▶ [YOUR OBJECTIVE]: Transcribe exactly the line with "Open the Horizontal" and each line that follows it in the listing, down to the last, omitting all pictures.
======
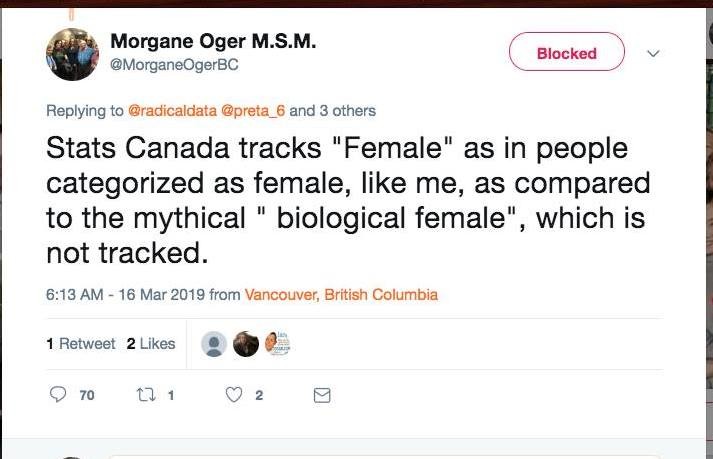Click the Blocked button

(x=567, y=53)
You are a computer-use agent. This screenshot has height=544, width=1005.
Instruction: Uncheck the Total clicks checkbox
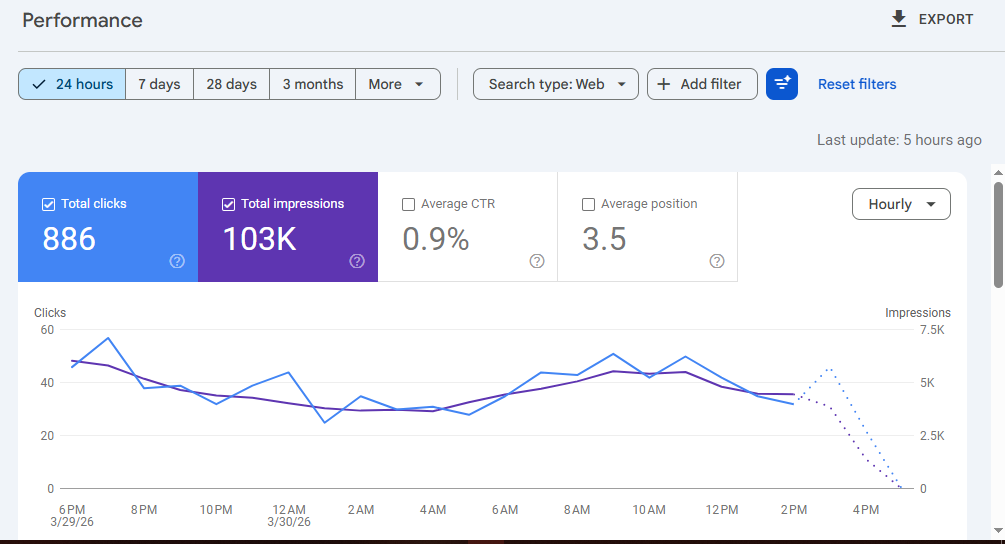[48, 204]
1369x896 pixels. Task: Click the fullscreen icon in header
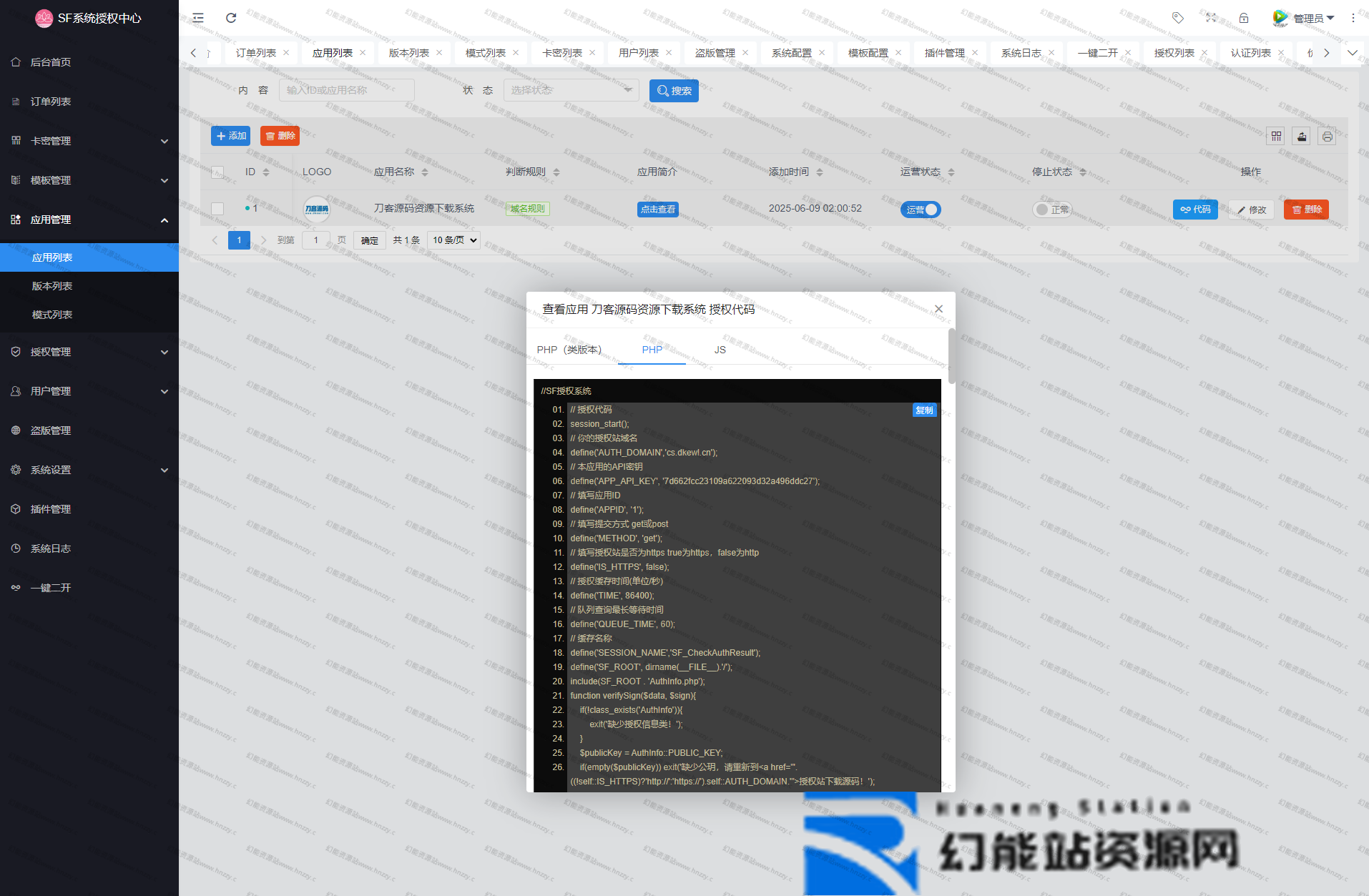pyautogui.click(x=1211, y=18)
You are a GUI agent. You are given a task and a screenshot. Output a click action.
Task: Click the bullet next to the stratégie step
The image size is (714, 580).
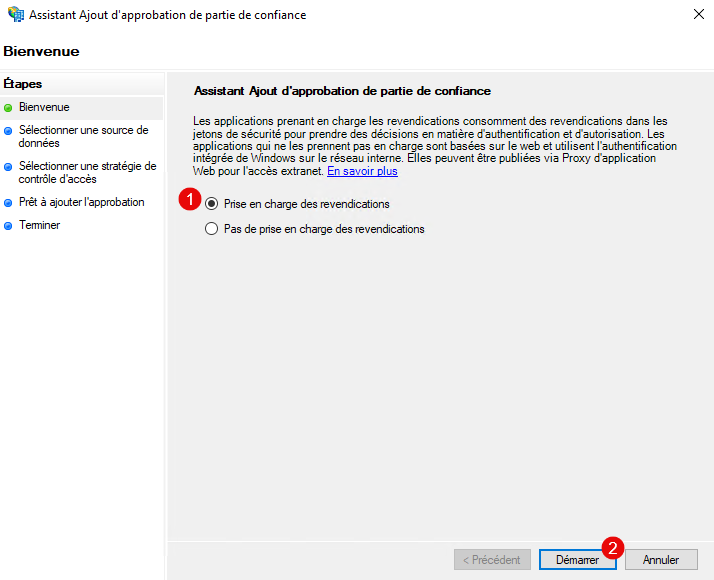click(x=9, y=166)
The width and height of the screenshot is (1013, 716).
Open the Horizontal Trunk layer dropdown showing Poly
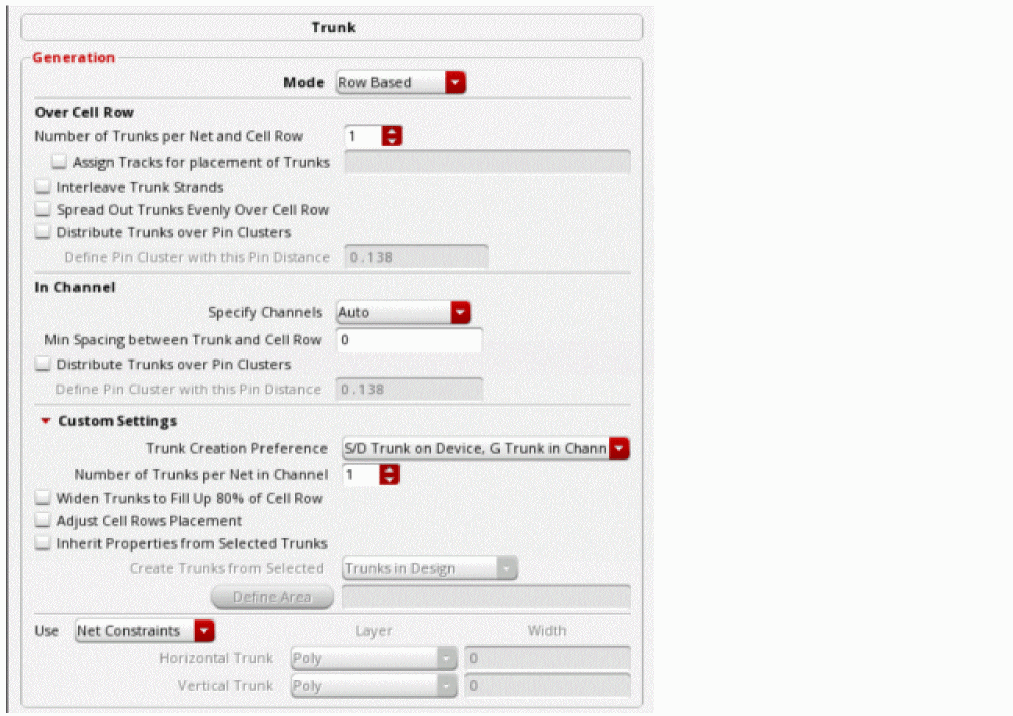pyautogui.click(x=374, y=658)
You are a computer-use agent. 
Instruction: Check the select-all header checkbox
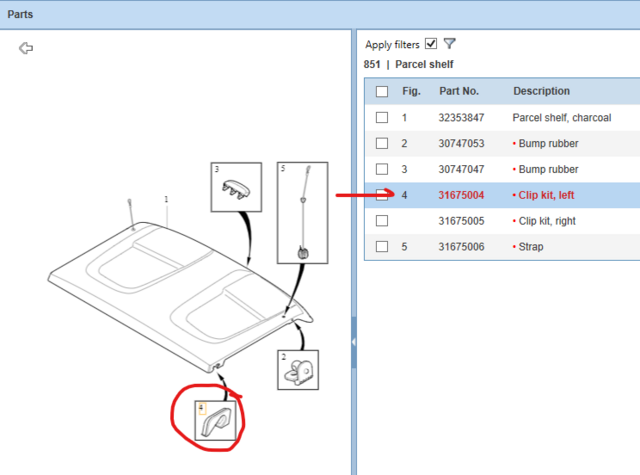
======
▶ [TASK RESULT]:
Open the Horizontal Trunk layer dropdown showing Poly
pyautogui.click(x=374, y=658)
You are a computer-use agent. 
Instruction: Check the select-all header checkbox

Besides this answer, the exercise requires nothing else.